(Pixel coordinate grounding data)

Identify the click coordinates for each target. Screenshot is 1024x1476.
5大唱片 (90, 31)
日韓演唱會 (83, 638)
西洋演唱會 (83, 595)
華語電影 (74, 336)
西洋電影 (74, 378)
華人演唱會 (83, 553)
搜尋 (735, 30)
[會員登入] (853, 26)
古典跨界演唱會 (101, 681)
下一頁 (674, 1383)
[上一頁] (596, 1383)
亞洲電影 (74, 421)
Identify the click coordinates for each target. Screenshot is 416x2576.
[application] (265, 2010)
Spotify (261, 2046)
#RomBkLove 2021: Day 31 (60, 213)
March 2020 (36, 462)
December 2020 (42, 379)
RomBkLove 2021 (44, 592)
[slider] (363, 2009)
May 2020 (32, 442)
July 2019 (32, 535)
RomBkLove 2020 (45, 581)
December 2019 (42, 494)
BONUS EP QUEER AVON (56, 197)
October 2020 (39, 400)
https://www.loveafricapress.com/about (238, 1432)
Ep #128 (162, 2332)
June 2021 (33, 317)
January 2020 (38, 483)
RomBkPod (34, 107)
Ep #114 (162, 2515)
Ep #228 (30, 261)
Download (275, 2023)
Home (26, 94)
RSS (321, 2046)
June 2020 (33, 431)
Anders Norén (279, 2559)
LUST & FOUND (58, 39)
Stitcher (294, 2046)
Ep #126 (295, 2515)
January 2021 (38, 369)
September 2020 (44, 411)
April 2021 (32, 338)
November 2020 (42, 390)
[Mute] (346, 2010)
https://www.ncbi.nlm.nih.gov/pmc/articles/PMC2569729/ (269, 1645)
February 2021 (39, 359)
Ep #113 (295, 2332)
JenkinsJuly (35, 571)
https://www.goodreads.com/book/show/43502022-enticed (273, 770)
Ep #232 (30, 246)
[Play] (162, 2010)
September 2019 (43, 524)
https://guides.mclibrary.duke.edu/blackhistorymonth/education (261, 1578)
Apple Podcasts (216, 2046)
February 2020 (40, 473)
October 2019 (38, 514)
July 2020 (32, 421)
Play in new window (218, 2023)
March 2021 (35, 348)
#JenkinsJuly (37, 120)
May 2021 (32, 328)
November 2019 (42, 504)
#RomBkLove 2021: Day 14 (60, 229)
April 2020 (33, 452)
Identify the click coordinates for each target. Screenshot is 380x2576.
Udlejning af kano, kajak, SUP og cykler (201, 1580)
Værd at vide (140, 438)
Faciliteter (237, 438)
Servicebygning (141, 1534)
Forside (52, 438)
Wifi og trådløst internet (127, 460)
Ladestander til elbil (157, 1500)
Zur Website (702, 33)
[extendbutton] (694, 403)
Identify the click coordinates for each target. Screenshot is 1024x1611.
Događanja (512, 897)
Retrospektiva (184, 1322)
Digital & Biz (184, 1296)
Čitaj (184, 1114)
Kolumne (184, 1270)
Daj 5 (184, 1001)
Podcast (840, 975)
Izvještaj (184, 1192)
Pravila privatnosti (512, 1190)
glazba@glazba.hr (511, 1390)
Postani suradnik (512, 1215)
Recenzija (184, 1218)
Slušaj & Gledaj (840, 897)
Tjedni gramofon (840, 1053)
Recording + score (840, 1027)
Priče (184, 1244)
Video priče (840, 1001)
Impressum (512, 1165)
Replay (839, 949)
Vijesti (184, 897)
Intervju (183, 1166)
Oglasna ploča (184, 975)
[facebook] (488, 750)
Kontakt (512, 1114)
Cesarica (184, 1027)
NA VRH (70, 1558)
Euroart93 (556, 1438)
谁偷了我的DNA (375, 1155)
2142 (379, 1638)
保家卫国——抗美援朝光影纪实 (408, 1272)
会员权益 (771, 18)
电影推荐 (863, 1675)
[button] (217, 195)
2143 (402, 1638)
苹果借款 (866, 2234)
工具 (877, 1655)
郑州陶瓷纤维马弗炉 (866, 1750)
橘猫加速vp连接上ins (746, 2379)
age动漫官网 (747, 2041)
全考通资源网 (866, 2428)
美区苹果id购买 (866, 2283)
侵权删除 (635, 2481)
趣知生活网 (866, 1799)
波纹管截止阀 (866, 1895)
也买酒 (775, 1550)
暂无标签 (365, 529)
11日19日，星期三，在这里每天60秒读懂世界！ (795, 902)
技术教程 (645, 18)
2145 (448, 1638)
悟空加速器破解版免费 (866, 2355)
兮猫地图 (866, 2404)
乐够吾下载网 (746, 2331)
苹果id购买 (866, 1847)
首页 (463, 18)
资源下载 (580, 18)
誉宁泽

> **Description of the task**: Wherever the word "coordinates" appears in the data, return the whole line.

> **Answer area**:
Identify the click coordinates for each target. Screenshot is 1024x1476.
Identify the click coordinates for each target. Screenshot is 416x2576.
Identify the click coordinates for each target. Screenshot is 380x2576.
Identify the click coordinates for each target. Screenshot is 1024x1611.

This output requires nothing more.